Rewrite the data as a JSON list of strings, one string per line and no blank lines, starting with the line that contains "Click the Outlook" and going on through the line that contains "tap(913, 476)". Include both of those lines and no others.

########################################

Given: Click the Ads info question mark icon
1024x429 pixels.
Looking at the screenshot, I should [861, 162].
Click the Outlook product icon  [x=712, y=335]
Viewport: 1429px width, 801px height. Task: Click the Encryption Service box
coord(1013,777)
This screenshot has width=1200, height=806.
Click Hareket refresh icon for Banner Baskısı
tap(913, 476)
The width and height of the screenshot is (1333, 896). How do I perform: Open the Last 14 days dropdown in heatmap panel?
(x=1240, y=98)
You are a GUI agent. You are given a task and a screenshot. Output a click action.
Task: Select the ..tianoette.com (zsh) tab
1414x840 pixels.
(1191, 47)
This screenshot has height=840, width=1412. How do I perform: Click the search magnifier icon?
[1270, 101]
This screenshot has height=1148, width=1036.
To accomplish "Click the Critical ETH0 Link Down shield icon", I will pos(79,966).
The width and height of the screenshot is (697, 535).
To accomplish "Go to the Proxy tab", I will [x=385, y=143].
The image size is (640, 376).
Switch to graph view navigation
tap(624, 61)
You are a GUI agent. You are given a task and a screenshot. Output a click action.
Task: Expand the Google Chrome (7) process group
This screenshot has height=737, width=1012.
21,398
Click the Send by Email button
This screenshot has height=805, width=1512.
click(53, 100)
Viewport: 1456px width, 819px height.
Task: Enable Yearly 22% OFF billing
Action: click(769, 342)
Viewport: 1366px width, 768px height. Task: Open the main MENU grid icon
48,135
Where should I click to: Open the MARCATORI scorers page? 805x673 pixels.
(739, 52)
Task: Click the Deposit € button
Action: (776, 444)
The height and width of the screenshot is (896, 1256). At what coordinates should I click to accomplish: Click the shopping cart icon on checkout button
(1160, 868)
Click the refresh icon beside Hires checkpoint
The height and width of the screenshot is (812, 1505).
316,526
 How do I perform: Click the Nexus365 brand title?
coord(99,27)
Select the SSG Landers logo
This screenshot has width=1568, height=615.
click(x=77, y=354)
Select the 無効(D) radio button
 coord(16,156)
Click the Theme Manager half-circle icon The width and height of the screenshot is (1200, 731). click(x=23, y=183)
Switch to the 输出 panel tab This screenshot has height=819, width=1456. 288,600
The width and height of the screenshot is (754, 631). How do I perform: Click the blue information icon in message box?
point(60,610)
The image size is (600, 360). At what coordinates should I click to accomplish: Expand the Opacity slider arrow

########################################

§ **The solution**:
[
  "Click the Outlook product icon  [x=712, y=335]",
  "Viewport: 1429px width, 801px height. Task: Click the Encryption Service box",
  "coord(1013,777)",
  "This screenshot has width=1200, height=806.",
  "Click Hareket refresh icon for Banner Baskısı",
  "tap(913, 476)"
]